**TASK OBJECTIVE**
Please reproduce everything from the line containing "Task: Open the CPU ranking type dropdown" down to the end of the records, leaving the pictures out of your answer.

**LISTING**
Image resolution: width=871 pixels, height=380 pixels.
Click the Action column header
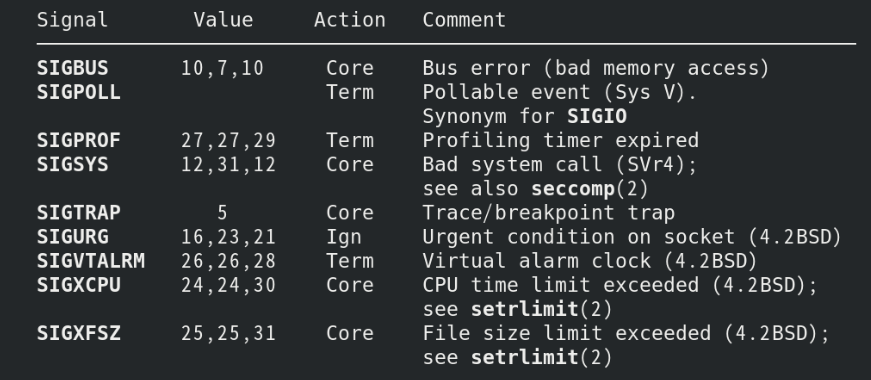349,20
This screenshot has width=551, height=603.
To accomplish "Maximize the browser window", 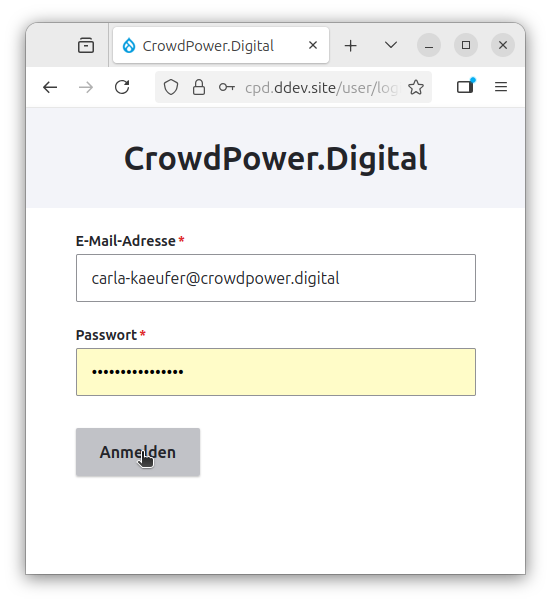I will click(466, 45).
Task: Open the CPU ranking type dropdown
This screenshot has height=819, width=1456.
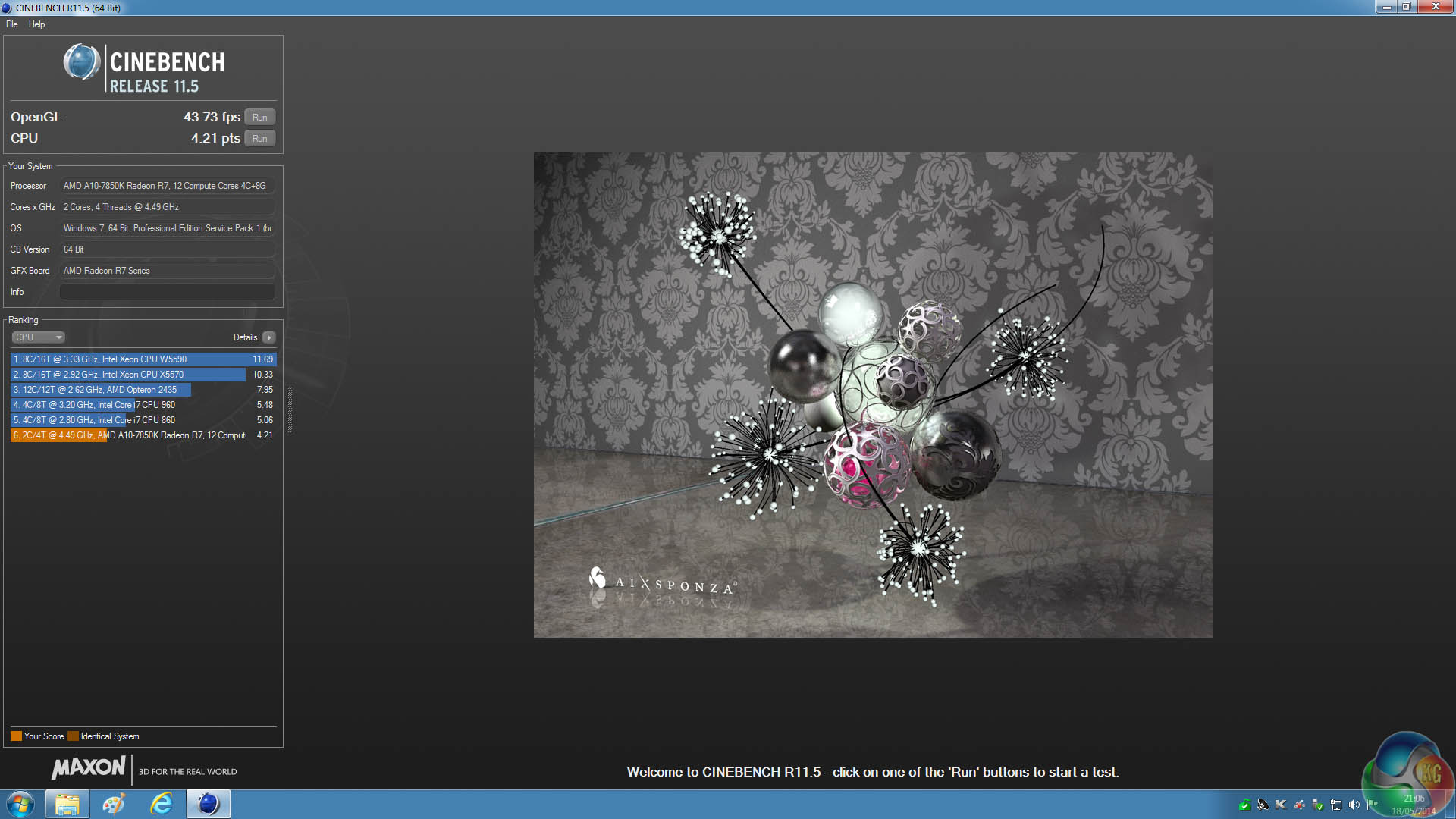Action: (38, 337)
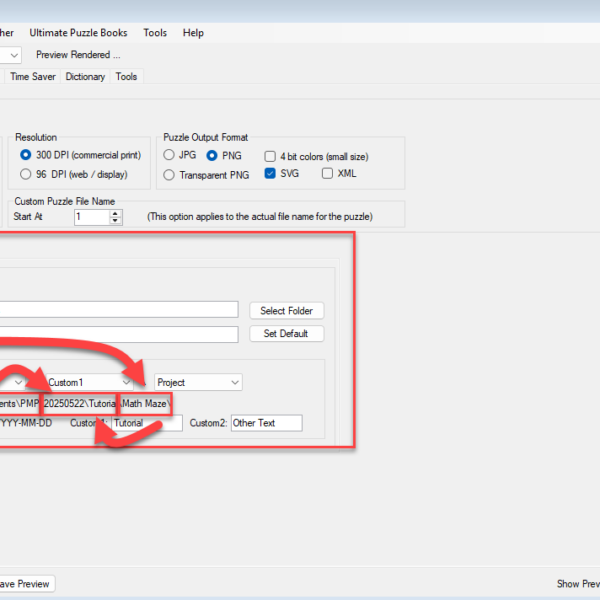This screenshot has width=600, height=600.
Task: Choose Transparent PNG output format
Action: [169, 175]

**WRITTEN RESPONSE**
Task: Open the CPU ranking type dropdown
This screenshot has height=819, width=1456.
Action: (38, 337)
This screenshot has width=600, height=600.
Task: Choose Transparent PNG output format
Action: [169, 175]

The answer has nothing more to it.